We, the people of this country, have to make clear that we have consciences, informed by our Jewish values – including, as we will read from the Torah on Yom Kippur afternoon: “And if a stranger sojourn with you in your land, you shall not do him wrong. The stranger that sojourns with you shall be to you as the home born among you, and you shall love him as yourself; for you were strangers in the land of Egypt. I am the Lord your God.” (Lev. 19:33-34)  Our British values of justice, fairness and safety should also inform our thinking and our action.

This is why the adults and children present on Saturday stood together with posters stating that refugees are welcome. This is why every one of you, and everyone at Bet Tikvah Synagogue too, has a leaflet on your seat inviting you to DO something to support all those who are refugees, strangers in a strange land. We can and must do something and the leaflet explains what we will do. We can and must also change the language and messages of our political leaders, so they understand what we see as immoral and that we expect better of them.

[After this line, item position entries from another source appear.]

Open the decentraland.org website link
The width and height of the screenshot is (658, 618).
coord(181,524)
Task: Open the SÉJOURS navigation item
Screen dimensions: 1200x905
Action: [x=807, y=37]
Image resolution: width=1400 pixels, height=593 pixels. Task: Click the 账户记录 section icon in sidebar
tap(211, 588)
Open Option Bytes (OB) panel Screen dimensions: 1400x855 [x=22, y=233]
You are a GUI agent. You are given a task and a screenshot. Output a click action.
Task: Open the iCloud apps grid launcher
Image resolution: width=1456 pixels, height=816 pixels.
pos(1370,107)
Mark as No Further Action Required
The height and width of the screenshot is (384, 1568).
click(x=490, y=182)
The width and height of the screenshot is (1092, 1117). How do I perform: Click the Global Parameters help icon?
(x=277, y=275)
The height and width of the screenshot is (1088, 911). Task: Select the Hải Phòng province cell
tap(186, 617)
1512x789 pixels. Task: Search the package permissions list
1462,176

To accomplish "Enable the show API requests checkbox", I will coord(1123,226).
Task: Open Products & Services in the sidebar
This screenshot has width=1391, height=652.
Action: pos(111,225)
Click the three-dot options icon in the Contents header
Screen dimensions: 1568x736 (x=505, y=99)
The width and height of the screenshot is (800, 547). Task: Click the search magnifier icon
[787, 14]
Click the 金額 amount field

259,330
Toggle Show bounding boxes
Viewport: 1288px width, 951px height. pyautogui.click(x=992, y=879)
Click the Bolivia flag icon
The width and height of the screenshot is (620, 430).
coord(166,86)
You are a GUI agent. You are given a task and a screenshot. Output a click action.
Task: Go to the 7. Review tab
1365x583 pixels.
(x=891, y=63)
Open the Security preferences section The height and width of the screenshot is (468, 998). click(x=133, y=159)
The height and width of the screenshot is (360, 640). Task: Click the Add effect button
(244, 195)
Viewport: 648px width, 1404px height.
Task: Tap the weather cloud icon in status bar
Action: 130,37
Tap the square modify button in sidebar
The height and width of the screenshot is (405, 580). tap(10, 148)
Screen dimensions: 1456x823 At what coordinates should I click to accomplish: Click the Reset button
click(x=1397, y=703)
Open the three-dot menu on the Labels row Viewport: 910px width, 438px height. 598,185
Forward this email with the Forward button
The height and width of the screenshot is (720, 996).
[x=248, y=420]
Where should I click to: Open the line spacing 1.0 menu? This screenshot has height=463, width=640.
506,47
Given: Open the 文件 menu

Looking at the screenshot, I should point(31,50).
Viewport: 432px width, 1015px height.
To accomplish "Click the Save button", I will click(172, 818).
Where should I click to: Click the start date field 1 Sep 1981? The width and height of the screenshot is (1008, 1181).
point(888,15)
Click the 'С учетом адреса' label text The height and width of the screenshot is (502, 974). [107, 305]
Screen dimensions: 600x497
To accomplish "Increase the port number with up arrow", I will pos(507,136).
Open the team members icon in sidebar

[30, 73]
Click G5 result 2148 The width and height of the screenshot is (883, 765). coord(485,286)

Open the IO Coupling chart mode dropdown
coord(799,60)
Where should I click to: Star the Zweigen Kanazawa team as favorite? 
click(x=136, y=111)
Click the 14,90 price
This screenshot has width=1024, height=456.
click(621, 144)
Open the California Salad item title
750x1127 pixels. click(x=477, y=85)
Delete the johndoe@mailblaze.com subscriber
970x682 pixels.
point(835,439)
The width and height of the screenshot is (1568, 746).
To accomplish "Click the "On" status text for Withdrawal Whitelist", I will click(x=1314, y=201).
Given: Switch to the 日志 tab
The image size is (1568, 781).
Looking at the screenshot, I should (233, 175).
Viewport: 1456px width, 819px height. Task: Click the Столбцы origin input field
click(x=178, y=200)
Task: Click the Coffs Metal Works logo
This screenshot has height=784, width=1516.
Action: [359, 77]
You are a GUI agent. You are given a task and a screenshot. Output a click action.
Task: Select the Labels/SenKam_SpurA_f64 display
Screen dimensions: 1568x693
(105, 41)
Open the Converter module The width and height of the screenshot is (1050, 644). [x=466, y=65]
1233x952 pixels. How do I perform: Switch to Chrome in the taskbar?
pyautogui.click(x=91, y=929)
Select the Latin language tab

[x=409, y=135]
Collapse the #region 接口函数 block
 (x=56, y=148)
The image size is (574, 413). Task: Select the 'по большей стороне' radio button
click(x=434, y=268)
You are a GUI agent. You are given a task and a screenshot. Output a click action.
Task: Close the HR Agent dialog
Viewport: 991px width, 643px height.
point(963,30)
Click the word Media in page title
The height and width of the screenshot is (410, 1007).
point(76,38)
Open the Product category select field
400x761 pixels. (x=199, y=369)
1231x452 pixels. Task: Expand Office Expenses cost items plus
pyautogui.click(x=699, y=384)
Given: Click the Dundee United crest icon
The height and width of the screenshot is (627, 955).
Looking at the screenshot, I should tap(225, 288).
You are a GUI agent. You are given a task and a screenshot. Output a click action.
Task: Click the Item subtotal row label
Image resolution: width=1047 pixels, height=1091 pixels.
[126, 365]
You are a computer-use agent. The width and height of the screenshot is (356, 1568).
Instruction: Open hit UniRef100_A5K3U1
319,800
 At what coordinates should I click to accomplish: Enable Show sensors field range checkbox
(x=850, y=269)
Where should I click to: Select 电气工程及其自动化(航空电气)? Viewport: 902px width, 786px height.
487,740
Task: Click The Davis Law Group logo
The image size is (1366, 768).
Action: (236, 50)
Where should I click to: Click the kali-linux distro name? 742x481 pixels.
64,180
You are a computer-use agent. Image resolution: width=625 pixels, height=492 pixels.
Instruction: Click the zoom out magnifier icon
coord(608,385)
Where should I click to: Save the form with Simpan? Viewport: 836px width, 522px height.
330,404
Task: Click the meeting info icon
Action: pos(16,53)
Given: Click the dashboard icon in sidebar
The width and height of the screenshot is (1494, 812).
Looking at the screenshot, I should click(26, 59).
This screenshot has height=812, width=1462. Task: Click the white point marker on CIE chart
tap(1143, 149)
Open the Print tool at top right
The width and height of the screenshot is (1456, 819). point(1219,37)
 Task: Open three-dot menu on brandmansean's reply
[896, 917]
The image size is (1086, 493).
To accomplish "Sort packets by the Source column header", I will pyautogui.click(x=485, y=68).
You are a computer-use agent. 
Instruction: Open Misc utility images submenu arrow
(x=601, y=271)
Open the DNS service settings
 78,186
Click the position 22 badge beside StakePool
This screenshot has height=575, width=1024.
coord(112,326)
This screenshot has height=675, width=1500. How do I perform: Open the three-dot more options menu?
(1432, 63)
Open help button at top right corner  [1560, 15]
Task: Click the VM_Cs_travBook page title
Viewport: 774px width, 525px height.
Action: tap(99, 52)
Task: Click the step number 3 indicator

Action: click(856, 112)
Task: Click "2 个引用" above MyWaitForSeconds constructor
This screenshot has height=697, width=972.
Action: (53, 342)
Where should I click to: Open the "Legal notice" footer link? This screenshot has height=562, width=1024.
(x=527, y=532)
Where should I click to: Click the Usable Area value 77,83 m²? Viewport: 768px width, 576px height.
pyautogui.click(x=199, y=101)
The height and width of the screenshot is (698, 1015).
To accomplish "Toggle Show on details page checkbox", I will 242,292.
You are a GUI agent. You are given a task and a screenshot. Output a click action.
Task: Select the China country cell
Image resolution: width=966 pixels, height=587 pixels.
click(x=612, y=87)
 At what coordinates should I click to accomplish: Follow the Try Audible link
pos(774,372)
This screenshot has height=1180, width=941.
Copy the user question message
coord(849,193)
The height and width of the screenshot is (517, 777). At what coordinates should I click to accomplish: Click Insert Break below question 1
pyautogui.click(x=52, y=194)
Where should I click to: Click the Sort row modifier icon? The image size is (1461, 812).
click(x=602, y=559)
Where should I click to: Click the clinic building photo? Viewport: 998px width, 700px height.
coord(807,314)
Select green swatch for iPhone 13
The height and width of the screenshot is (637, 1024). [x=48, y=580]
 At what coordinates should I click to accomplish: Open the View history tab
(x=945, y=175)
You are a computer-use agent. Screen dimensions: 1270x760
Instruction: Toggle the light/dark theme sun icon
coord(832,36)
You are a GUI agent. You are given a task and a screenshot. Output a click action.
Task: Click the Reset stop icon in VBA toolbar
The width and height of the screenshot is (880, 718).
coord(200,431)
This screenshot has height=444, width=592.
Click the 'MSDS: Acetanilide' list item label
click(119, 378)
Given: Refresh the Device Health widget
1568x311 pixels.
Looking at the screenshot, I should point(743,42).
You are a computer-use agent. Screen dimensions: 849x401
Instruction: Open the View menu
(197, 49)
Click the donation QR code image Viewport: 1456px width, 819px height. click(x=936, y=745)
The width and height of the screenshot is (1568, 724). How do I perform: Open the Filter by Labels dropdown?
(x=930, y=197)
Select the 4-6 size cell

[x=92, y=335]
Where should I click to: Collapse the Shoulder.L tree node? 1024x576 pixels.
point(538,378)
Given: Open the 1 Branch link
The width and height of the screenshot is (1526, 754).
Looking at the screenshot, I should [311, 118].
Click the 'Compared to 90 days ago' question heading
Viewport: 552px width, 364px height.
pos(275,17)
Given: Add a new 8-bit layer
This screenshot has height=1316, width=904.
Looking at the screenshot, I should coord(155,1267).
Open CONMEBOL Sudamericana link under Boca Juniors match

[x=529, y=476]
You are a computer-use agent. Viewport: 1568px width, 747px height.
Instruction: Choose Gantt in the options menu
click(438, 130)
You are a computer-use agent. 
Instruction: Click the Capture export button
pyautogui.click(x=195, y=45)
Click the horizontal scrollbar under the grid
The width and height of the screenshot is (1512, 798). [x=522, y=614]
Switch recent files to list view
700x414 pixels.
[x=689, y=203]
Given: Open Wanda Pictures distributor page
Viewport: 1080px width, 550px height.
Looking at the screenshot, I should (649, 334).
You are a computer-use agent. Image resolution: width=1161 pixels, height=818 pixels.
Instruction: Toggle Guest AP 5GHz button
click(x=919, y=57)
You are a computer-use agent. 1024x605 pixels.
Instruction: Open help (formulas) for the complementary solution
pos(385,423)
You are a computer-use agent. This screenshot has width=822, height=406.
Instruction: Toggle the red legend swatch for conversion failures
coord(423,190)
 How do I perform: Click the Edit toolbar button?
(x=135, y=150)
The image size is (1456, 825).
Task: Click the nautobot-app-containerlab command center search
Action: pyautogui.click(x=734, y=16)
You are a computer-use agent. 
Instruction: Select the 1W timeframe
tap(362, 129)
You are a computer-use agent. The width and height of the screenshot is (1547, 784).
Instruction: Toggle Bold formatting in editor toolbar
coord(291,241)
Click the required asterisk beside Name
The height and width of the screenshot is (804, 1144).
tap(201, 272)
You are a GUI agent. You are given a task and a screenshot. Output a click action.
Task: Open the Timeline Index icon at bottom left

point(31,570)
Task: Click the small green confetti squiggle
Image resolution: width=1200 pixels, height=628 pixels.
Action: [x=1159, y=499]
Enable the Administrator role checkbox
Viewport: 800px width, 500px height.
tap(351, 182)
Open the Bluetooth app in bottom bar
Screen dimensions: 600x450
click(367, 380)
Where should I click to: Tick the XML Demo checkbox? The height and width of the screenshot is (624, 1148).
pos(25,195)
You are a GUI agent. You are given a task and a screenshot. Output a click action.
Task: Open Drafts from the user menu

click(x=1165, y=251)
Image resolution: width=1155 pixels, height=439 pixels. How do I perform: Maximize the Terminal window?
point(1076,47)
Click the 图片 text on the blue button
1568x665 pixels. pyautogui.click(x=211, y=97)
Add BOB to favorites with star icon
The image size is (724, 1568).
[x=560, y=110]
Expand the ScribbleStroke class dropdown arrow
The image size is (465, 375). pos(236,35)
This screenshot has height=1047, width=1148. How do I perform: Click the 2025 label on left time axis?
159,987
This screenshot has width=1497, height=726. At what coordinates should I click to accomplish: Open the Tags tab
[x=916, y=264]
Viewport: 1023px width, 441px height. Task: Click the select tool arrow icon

This morning we have heard the story of Hannah in the temple at Shiloh and Eli’s reaction to her. Hannah was able to correct her accuser, and we heard how that story ended. More importantly this morning, we have heard stories of two women in distress. In our Torah portion, the distress of the mother and the cry of the boy were heard by God who responded by gently enquiring “What troubles you, Hagar?” Then, most importantly, God is pictured telling the mother “Fear not, for God has heard the cry of the boy where he is.” On this line, the Midrash comment is most important. For remember, this is Ishmael, the father of the Arab nations and the Islamic peoples. The Midrash tells us that God always judges us on our present behaviour and situation, not for where we were or where we will be. We must do no less than this. There are millions of people in distress, in fear, and whose lives are at risk. We did not hear the cry of Aylan Kurdi or his brother, nor respond to the distress of their mother. We can and must do better for thousands of others – this new year, this season of repentance and the alarm call of the shofar, and the best teachings of our Judaism expect no less of us. I know the good in everyone here – we will hear the cry of the boy where he is, of the girl where she is, of the refugees where they are and, as we are taught by our Liberal Judaism, we will respond.